Pour Sané Demba N’Diaye, spécialiste en santé de la reproduction, les réseaux sociaux occupent une place prépondérante dans l’éducation à la santé sexuelle et reproductive des adolescents et jeunes, voire des adultes. Grâce aux réseaux sociaux, il est beaucoup plus facile de faire l’état des lieux ou de trouver les indicateurs par rapport aux messages véhiculés sur les plateformes en ligne. « Certains messages sont souvent mal interprétés, vu que les échanges ne se font pas en présentiel. Il est donc difficile d’avoir l’impact recherché par rapport aux changements de comportement », déplore le spécialiste.

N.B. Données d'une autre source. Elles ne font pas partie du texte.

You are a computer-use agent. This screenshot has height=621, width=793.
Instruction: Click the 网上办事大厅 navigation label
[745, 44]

Développer des contenus digitaux de qualité

Nous avons rencontré Jonas Kindafodji, en marge d’une conférence (*) sur la santé la reproduction. Assis dans le hall d’un hôtel de la place, Kindafodji passe quelques coups de fil. A travers la baie vitrée, on voit un groupe d’enfants jouer dans la piscine sous la surveillance de leur père.

Pour ce consultant en santé et droits sexuels et reproductifs, beaucoup de fausses informations circulent sur les réseaux sociaux, induisant en erreur les adolescents et jeunes. « Nous développons des contenus avec des spécialistes en santé de la reproduction, des questions qui sont des priorités pour les jeunes en Afrique de l’Ouest », affirme-t-il. Les pilules du lendemain, les méthodes de contraception, l’accès aux services de santé de reproduction des adolescents et des jeunes sont quelques thèmes évoqués. Pour lui, les jeunes ont un grand engouement pour l’éducation sexuelle. « Ils sont très présents sur les réseaux sociaux et veulent s’y informer. Malheureusement, il y a un véritable déficit en matière d’informations crédibles », regrette le consultant.

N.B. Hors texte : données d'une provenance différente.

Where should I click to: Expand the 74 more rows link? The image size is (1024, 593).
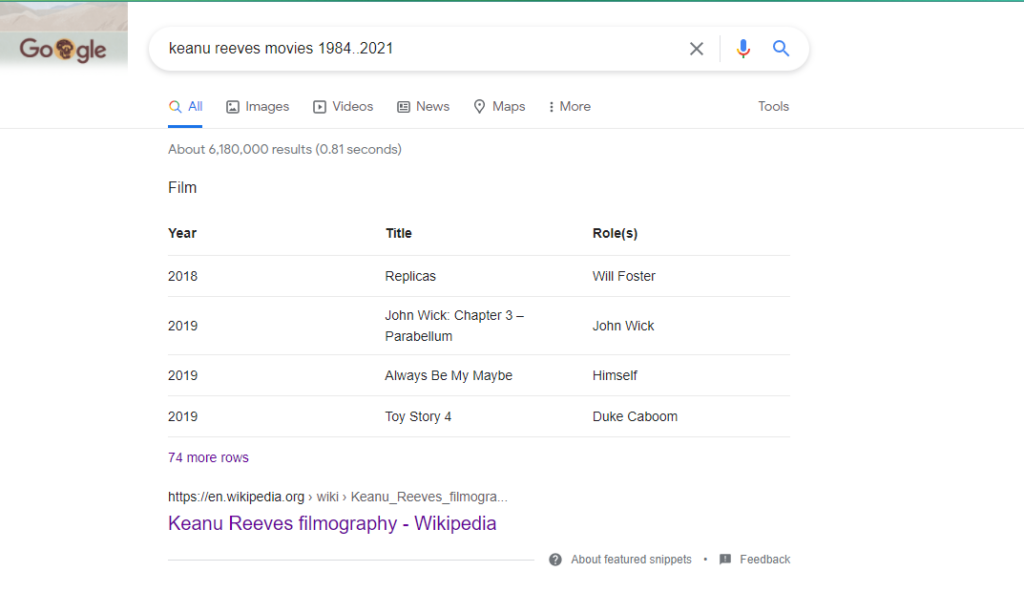coord(208,458)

La dernière campagne digitale lancée sur Facebook et TikTok, par son organisation, a touché 30 744 adolescents et jeunes. Les publications ont suscité beaucoup d’intérêt, poussant des jeunes à poser des questions via les messageries. Dans le souci de fédérer les efforts et converger vers une plateforme de discussion, un groupe WhatsApp dénommé Communauté Jeune SDSR a été mis en place. Il est composé aujourd’hui de 282 participants du Mali, du Togo, du Benin, du Niger, de la Côte d’Ivoire, de la Guinée, du Kenya, des Etats-Unis et de France. « Ce sont des jeunes qui ont vu nos vidéos et ont souhaité avoir plus d’informations en se connectant à nos pages pour être au courant de nos initiatives », explique Kindafodji.

Contrer les fausses informations

Jointe par téléphone, Merveille Akouta, biologiste et consultante en santé, droits sexuels et reproductifs déclare que les réseaux sociaux sont un outil adéquat pour propager la bonne information s’ils sont utilisés à bon escient. Cependant, elle note que le parent est le seul qui peut mettre l’enfant à l’aise sur les questions de sexualité. « La barrière sociale entre les parents et les enfants, au regard de nos cultures et nos normes sociales, ne permet pas de faire de la sexualité un sujet libre. Les parents doivent briser la glace » soutient-elle.  

Mais il y a des freins au bon usage des réseaux sociaux : connexion internet de mauvaise qualité, cherté du Pass Internet dans les pays en développement sont, selon Jonas Kindafodji, certains défis auxquels l’éducation sexuelle, pour être massive, fait face. Mais il y a aussi un cruel manque de ressources financières pour créer des contenus vidéo, de moyens logistiques pour aller vers les spécialistes et pour assurer une présence constante auprès des internautes, permettant de répondre à toutes les questions.

Pour Merveille Akouta, il y a un vrai danger à laisser prospérer les fake news. Elle insiste quant à la nécessité de fabriquer plus de contenus avec des sources crédibles. Comme pistes d’amélioration de l’information, elle suggère de recourir aux influenceurs : « Il faudrait aussi former ces influenceurs suivis par des milliers d’abonnés. »

De son côté, Sané Demba N’Diaye juge judicieux d’adapter l’information aux cibles que sont les jeunes. Et tout faire pour diminuer auprès d’eux l’impact des fausses informations.